# Extract to read:
──────
# Rockler Workbench Caster Kit



## PBizme (Jan 21, 2012)

Has anyone here used it and what do you think of them?

I'm designing a bench for my table saw and I plan to have a fold out outfeed table as well as a fold out table from the left side. I'm trying to determine how big I can make the side table and it occured to me that this caster kit looks pretty big and may interfere with the table folding all the way down.

Can you tell me how far they stick out from the side of the table and how tall they are at the highest point?


----------



## PBizme (Jan 21, 2012)

I actually got an answer from someone on another site and he sent me a couple pictures to show how big they are.


----------



## sonofbuster (Mar 28, 2010)

that's a great idea. i plan on making an assembly table to be used in the garage, but i will also be storing a trailer in there (on it's side) and will have to move things around to get the trailer out. i also like the leveling feet.


----------



## Al B Thayer (Dec 10, 2011)

I wanted to put casters on a setup assembly bench I built but didn't like having to lock them to work and didn't think the casters would last. But I wanted a quick way to move the bench if needed.

This was my solution.









This picture is a single non swivel caster I picked up at Harbor Tools for $10.









This is the device used to lock the caster in position. In this picture the caster is up and the bench is resting on the legs









This is locked in the down position. I lift the table and slide it in place by pushing the rod in with my foot. All I have to do to disengage the caster is lift the bench and the spring pulls the device out and let's the caster hinge up. The caster is centered and it rolls very easy much like one with 4 small casters.

Friends don't let friends use stamped metal tools sold at clothing stores.
──────
# List of tasks:
A. According to the caster thread, how much did the single non-swivel caster cost?
B. Please repeat the passage from the caster thread word for word, beginning at the words "Has anyone here" and stopping after "the way down.".

# Dataset excerpt:
──────
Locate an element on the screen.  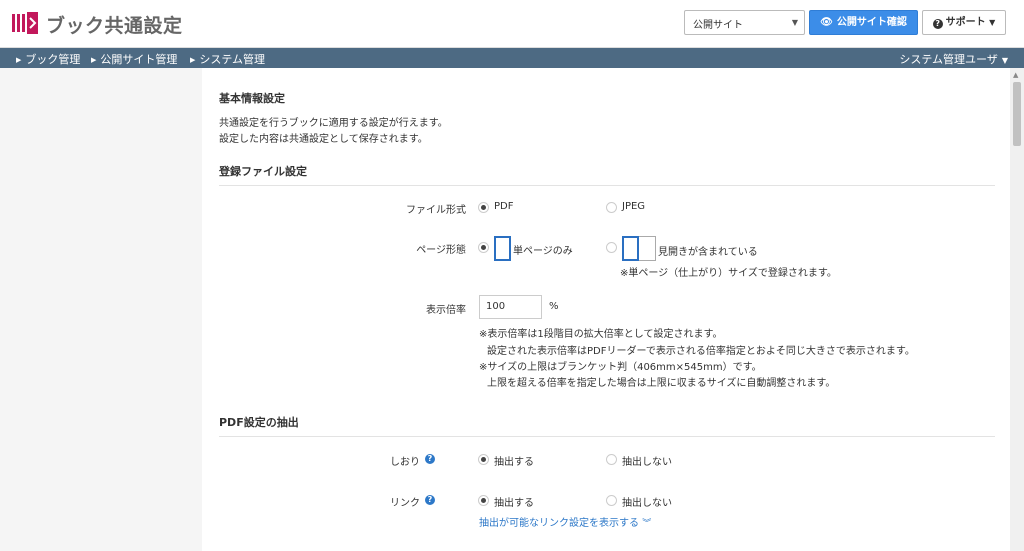
app-title: ブック共通設定 is located at coordinates (114, 26).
──────
# Answer section:
A. $10

B.
Has anyone here used it and what do you think of them?

I'm designing a bench for my table saw and I plan to have a fold out outfeed table as well as a fold out table from the left side. I'm trying to determine how big I can make the side table and it occured to me that this caster kit looks pretty big and may interfere with the table folding all the way down.